Supplied information
— BEGIN —

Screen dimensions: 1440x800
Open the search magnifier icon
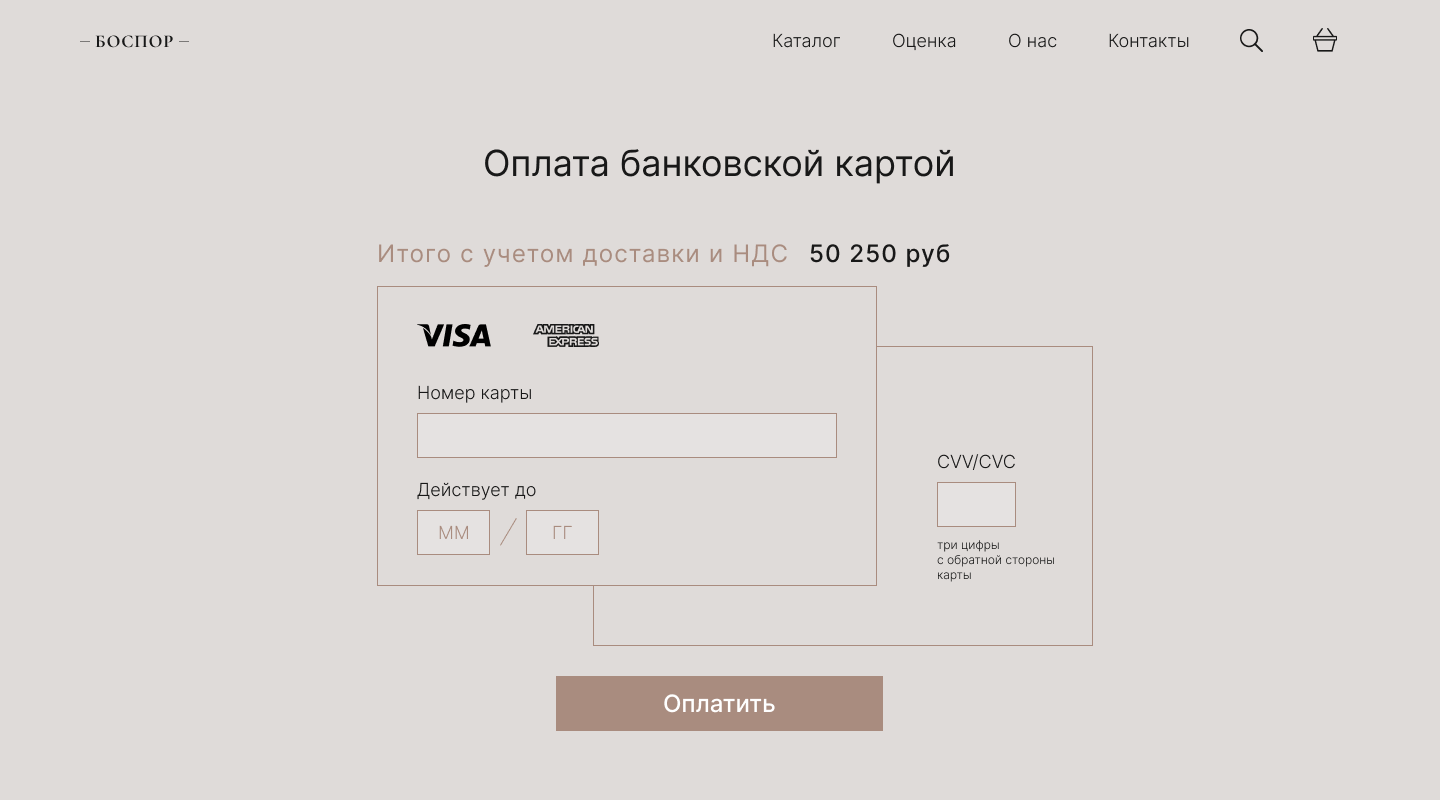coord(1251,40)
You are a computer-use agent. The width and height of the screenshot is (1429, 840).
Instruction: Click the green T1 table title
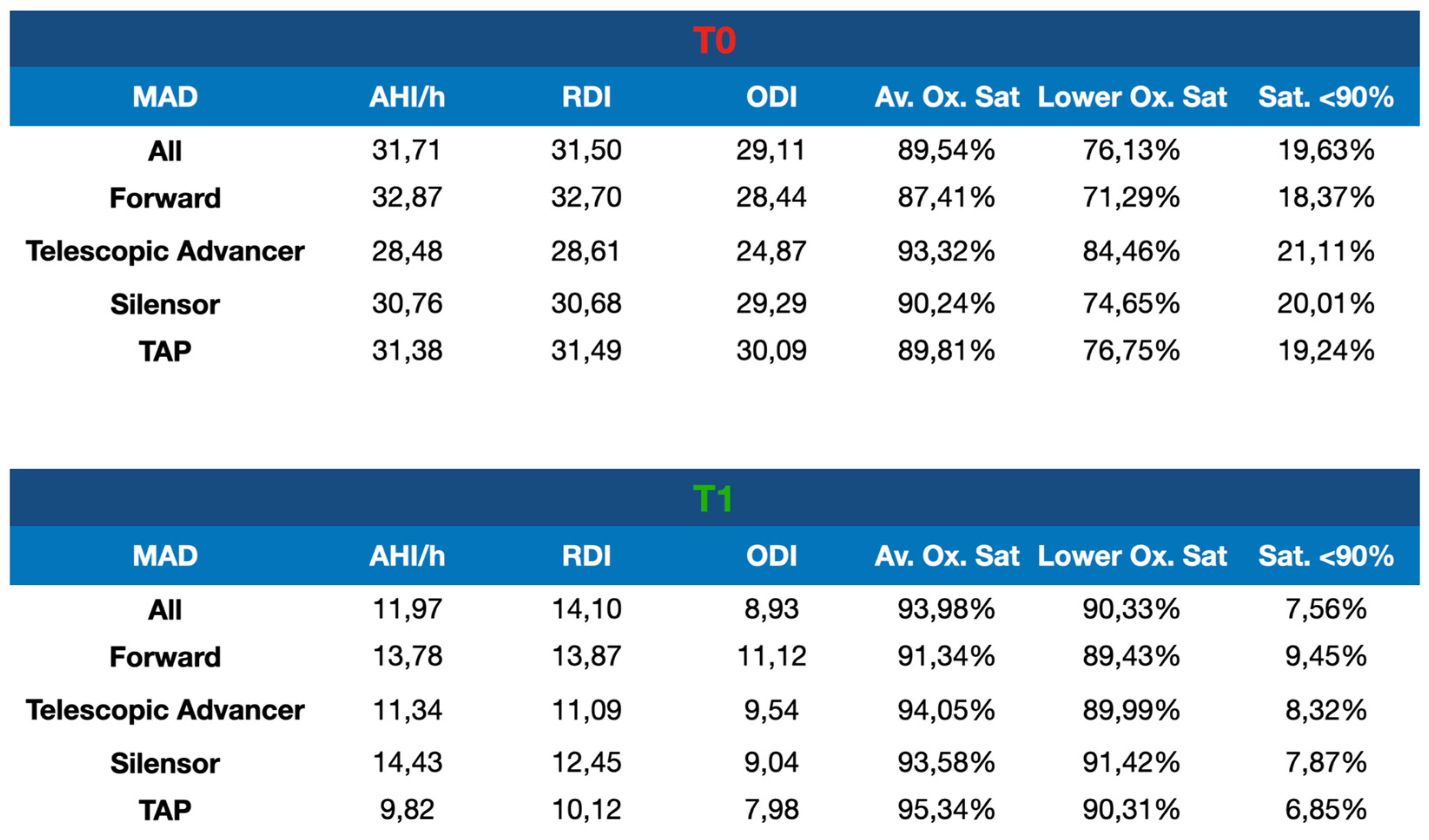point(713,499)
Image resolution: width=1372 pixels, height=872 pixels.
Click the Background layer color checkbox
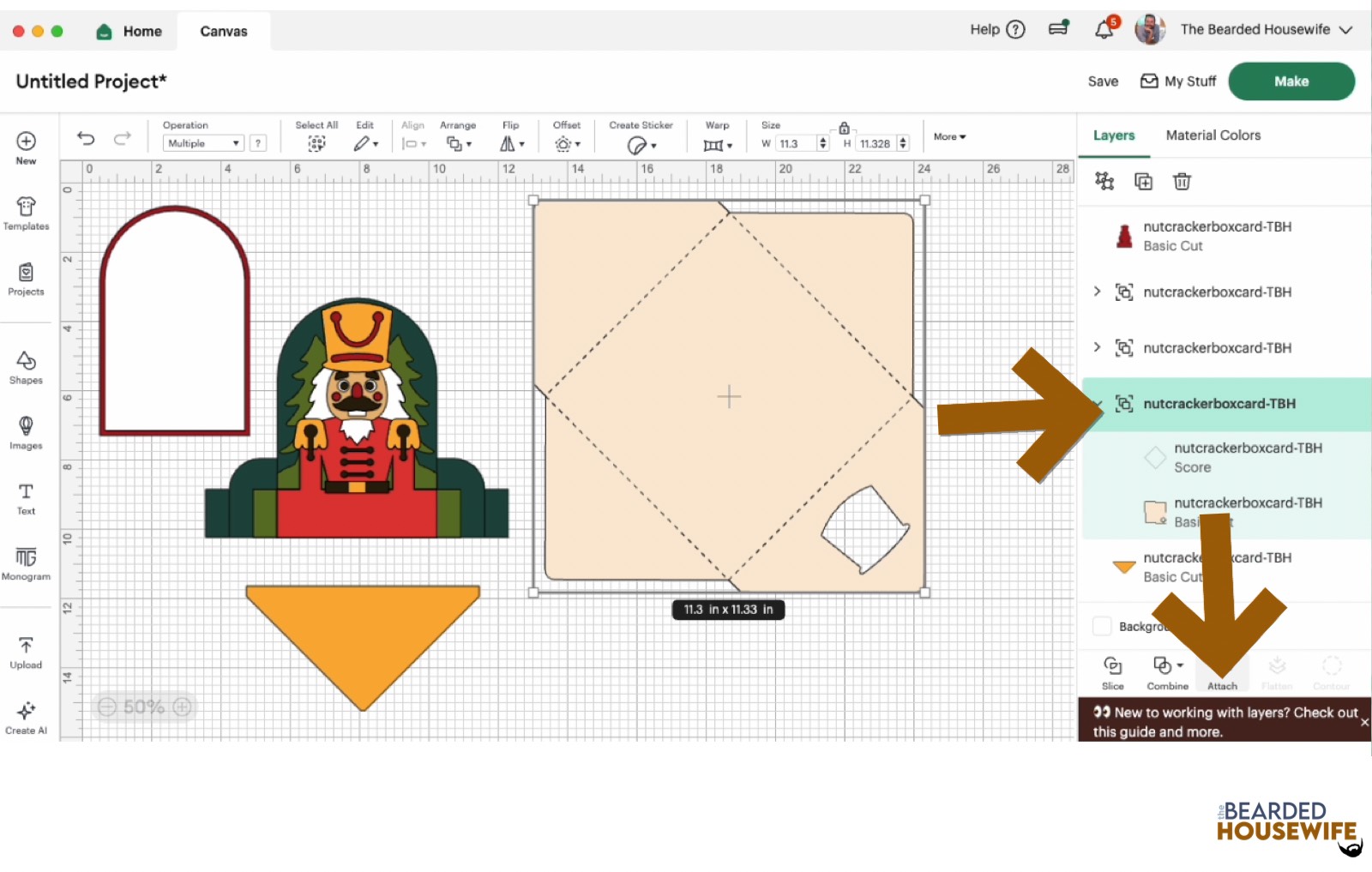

— END —
— BEGIN —

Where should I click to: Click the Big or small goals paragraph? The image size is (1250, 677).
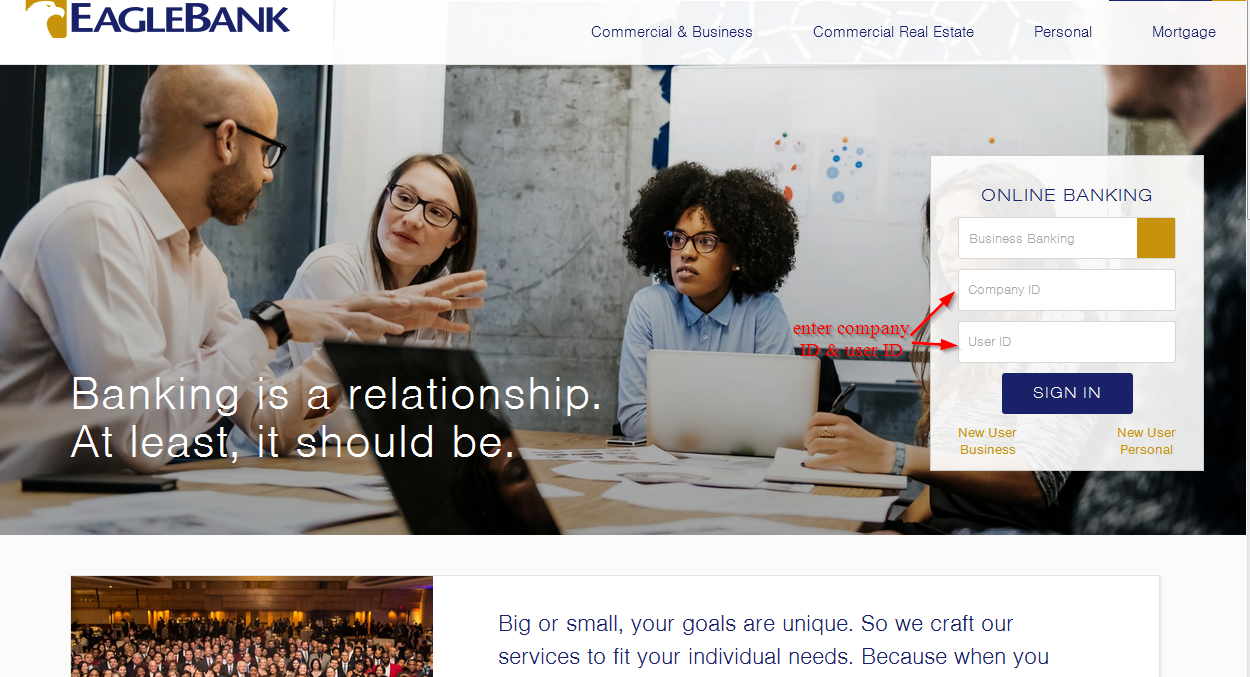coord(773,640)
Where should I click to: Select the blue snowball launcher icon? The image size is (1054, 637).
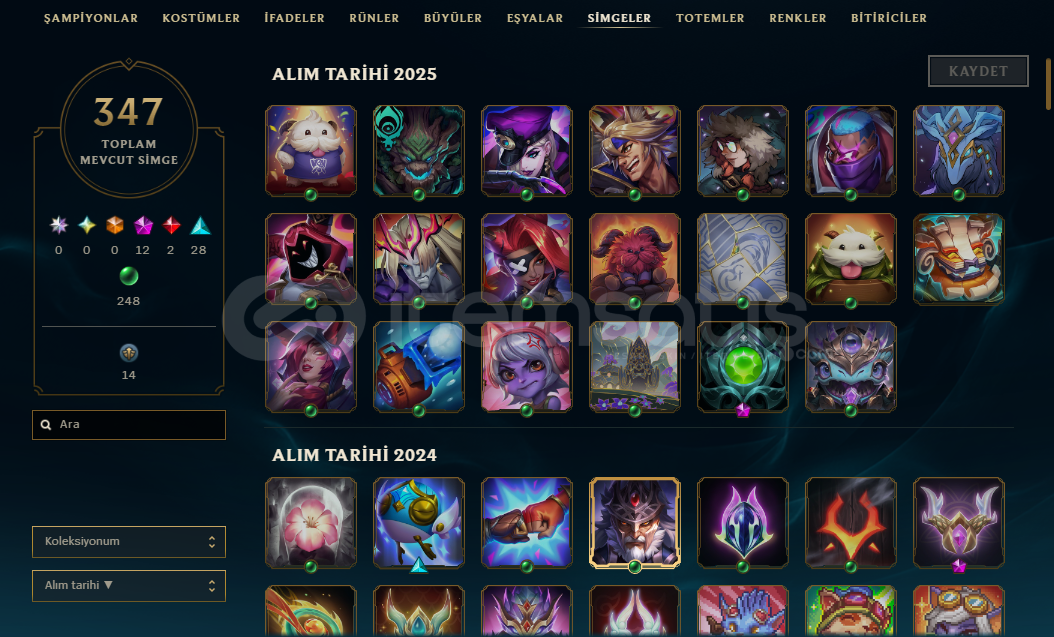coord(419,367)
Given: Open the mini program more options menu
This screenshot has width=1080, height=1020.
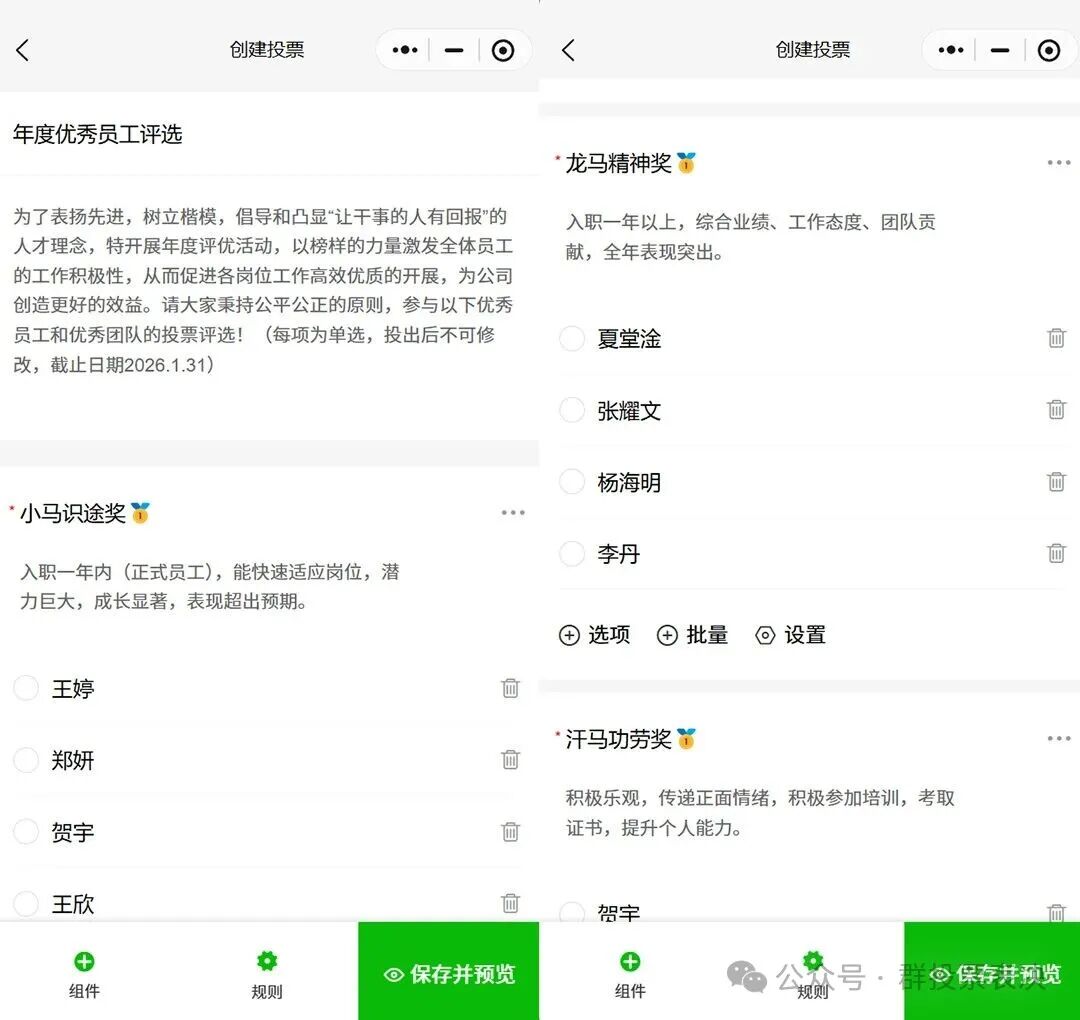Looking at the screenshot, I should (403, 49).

— END —

Set task
Render the data from the line containing "Screen dimensions: 1440x800" through the line containing "point(713,499)" as a numbered list, skipping blank lines. Omit the pictures.

Result for this task
1. Screen dimensions: 1440x800
2. Open the search magnifier icon
3. coord(1251,40)
4. You are a computer-use agent. The width and height of the screenshot is (1429, 840).
5. Instruction: Click the green T1 table title
6. point(713,499)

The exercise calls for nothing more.